How Approov Blocks Credential Stuffing
Authenticating both the user and the app is essential for securing back-end services and preventing brute force attacks from bots or scripts. This, along with two-factor authentication, provides a robust defense against scripted attacks. Approov Mobile Security performs an ongoing, deep inspection of mobile apps and the devices they are running upon, and based on this guarantees the authenticity of requests to backend APIs and services. Read the felyx customer testimonial about how they used Approov to stop credential stuffing attacks
Approov ensures that only genuine mobile app instances, running in safe environments, can use your APIs and blocks any credential stuffing attacks by scripts, bots, modified apps and fake apps. Only apps that have been registered with the Approov service and which meet the runtime environmental criteria are issued with valid JSON Web Tokens (JWT) Approov tokens. Approov JWT tokens are signed with a custom secret only known to the Approov cloud service and the backend API. The secret is never contained within the app itself, so it cannot be extracted. App registration can be immediately added and revoked from the Approov service, allowing tight control of which app versions can access your API.
Approov detects a full range of potentially unsafe mobile device environments including device rooting/jailbreaking, emulator or debugger usage, malicious instrumentation frameworks, and cloned apps. Customers can specify which policies should be enforced. Changes to security policies roll out immediately to active apps without the need to update the apps.

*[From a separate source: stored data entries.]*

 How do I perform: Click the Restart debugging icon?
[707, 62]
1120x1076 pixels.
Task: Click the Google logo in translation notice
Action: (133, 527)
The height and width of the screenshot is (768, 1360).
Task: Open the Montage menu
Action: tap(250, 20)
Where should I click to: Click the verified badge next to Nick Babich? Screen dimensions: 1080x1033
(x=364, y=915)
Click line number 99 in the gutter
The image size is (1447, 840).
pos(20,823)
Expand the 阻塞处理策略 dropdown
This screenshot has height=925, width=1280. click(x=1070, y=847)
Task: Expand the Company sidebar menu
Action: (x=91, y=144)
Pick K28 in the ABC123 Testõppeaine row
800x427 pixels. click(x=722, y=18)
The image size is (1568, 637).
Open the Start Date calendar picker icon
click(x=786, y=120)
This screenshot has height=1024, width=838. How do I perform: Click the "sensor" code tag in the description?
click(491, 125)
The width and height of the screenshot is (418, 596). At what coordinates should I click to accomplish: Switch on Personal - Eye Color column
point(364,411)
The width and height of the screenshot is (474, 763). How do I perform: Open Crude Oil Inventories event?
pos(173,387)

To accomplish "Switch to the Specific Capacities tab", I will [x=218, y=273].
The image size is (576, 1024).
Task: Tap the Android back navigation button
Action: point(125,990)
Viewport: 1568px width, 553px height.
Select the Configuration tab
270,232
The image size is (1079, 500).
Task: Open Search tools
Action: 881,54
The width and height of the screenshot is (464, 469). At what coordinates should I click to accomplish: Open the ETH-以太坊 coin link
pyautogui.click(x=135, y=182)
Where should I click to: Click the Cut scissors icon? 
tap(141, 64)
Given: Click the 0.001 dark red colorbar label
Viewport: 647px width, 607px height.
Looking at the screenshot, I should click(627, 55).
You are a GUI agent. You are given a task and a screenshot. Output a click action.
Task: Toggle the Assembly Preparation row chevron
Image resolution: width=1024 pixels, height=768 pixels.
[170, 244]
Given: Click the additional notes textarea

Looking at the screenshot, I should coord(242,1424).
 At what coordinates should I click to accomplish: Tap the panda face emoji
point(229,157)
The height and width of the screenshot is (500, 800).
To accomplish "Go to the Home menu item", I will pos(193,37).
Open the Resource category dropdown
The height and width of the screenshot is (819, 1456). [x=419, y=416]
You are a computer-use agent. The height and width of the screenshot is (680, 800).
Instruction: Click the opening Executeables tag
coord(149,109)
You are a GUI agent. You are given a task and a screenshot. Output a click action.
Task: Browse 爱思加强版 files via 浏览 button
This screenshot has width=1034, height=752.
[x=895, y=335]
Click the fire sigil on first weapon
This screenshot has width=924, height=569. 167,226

Approov also provides full protection against Man-in-the-Middle attacks by providing full pinning and dynamic certificate management to ensure service continuity. In order to allow dynamic and rapid reaction to changing threats, policies can be modified and certificates and pins can be updated over-the-air without the need to update and roll out new versions of an application.
Conclusion
Here is a quote from one of our customers: “Before integrating Approov, we were concerned about the risk of credential stuffing attacks on our shared e-moped platform. We realised that we needed an out-of-the-box security solution that enabled us to focus our resources and productivity on developing our core product. Approov provided the perfect solution to our problem.” - Arthur Bloemen, Head of Product and Technology at felyx.